Im vorliegenden Fall erhebt sich vorzugsweise die Frage, ob der Ausdruck "weitergegeben" von dem bisherigen Ausdruck "weitervermietet" begrifflich verschieden ist. Dies ist im Ergebnis zu verneinen, weil nach der ständigen Spruchpraxis vor Inkrafttreten des Mietrechtsänderungsgesetzes (MietSlg. 15.353, 16.378, 18.423 u. v. a.) unter einer Weitervermietung im Sinne des alten Gesetzestextes bereits jede Art der entgeltlichen oder unentgeltlichen Überlassung eines Bestandobjektes an Dritte zu verstehen war. Der im Gesetz verwendete Begriff "Weitervermietung" umfaßte daher schon damals nicht nur eine Vermietung, sondern jede Art der entgeltlichen oder unentgeltlichen Überlassung des Bestandobjektes (Sobalik, RiZ. 1968 S. 79). Das Mietrechtsänderungsgesetz hat also die von der Judikatur herausgearbeitete bisherige Rechtslage durch die Textänderung nur klarer zum Ausdruck gebracht, ohne die Rechtslage inhaltlich zu ändern. Dies ergibt sich nicht zuletzt auch aus den Amtlichen Erläuterungen der Regierungsvorlage zum Mietrechtsänderungsgesetz. Die bei Limbek - Ruttar "Das Mietengesetz" II. Teil S. 96 ff. vertretene gegenteilige Auffassung, die von der Voraussetzung der Einführung zweier neuer Begriffe ausgeht, kann daher nicht geteilt werden, weil nicht eine begriffliche, sondern nur eine textliche Änderung bei unveränderter Regelung des Gegenstandes stattgefunden hat. Dies gilt auch für die Einfügung der eintrittsberechtigten Personen in den Gesetzestext. Wie Sobalik a.a.O. diesbezüglich überzeugend ausführt, ist auch insoweit keine neue Rechtslage entstanden. Der Gesetzgeber hat eine Neufassung der Kündigungsgrunde des § 19 (2) Z. 10, 11 und 13 MietG. vorgenommen. Dem Bedarf des Mieters sollte der Bedarf der eintrittsberechtigten Personen gleichgestellt werden. Da die Veräußerung eines Unternehmens keine Weitergabe des Mietgegenstandes darstellt, weil dieser nur ein Adnex des Unternehmens ist, kann auch aus der Anführung der eintrittsberechtigten Personen in § 19 (2) Z. 10 MietG. nicht abgeleitet werden, daß die Unternehmensveräußerung einen Kündigungsgrund darstellt.
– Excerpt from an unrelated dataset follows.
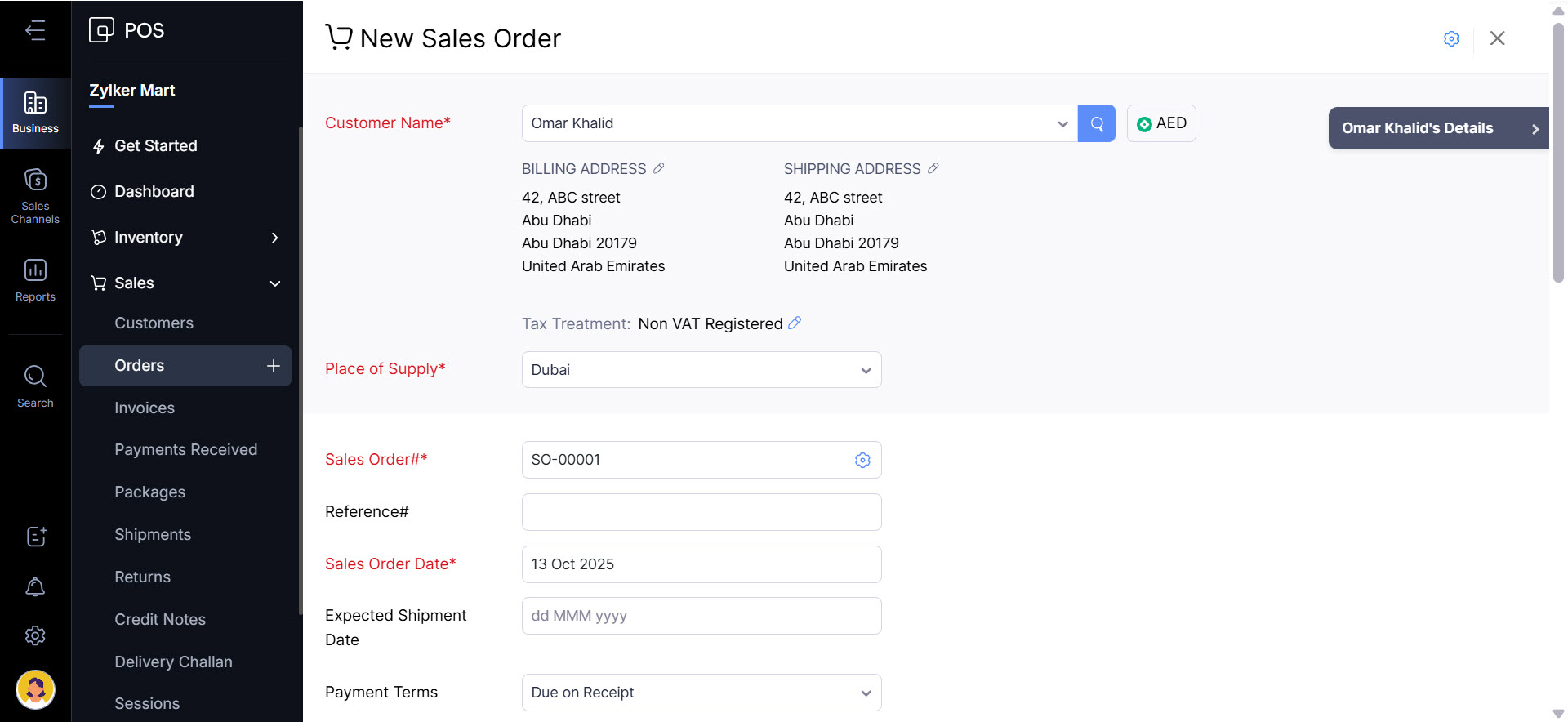This screenshot has width=1568, height=722.
Task: Expand the Inventory menu
Action: coord(274,238)
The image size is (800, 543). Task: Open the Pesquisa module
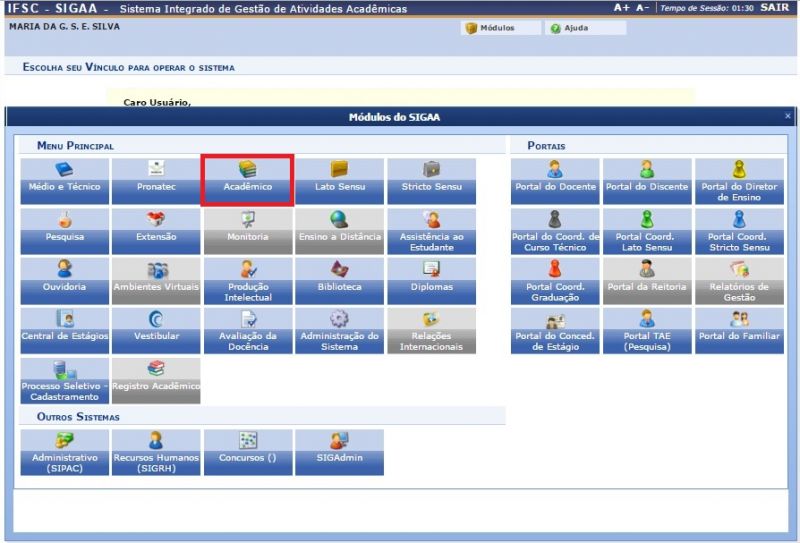[x=63, y=231]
Unverändert ist der Kündigungsgrund des ersten Falles des § 19 (2) Z. 10 MietG. dann gegeben, wenn die selbständige Ausnützung des Bestandrechtes im Vordergrund steht (MietSlg. Nr. 15.371, 15.372, 17.462 u. a.). An der rechtmäßigen freien Verwertung seines Unternehmens, zu welchem die Mietrechte nur ein Zubehör darstellen, kann auch nach der Neufassung des Gesetzestextes der Mieter von Geschäftsräumen nicht gehindert werden (Zingher, "Das Mietengesetz" S. 128; Czech - Michlmayr, "Das neue Mietrecht" II. Teil S. 44 f.; Sobalik a.a.O.).

Der rechtliche Gedanke, auf den die Klägerinnen einzig und allein ihre Kündigung grunden, hält somit einer Überprüfung nicht stand, weshalb die Untergerichte mit Recht die Kündigung aufgehoben haben.